+++ Material supplied

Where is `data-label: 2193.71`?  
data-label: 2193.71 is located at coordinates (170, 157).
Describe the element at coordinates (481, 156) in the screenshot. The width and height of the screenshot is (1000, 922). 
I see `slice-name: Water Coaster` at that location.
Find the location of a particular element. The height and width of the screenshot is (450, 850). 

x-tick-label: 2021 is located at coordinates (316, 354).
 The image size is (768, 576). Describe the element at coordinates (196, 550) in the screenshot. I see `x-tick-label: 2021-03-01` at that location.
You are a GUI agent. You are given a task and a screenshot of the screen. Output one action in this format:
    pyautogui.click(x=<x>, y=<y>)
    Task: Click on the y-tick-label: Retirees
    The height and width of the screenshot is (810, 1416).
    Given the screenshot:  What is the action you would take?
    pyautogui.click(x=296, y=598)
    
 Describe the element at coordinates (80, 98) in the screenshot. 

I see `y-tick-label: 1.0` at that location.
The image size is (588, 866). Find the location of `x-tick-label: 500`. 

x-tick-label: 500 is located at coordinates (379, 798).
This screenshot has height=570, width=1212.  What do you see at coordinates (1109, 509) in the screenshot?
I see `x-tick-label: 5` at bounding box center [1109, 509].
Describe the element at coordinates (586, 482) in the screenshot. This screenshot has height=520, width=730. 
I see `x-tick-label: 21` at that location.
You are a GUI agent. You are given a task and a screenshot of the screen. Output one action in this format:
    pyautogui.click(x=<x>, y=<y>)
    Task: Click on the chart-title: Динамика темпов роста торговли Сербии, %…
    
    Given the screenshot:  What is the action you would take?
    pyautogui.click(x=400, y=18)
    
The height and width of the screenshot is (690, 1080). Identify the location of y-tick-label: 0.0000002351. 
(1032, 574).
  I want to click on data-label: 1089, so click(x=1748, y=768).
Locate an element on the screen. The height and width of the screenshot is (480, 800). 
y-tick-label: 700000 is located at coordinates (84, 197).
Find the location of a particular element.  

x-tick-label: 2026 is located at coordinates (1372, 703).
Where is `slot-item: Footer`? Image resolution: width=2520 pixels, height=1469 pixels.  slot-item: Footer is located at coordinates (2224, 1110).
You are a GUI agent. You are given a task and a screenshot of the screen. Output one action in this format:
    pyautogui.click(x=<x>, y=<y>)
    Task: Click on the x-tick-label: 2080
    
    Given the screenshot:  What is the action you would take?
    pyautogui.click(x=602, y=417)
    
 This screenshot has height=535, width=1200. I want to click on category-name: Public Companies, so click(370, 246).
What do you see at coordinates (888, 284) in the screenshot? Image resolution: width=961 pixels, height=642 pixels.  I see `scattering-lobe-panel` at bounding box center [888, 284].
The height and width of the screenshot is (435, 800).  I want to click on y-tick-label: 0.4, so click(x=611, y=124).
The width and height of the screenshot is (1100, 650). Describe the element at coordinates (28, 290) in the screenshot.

++++++

State how many lines of the records contain the string "Where", matching case exactly. Reply with the number alone.

2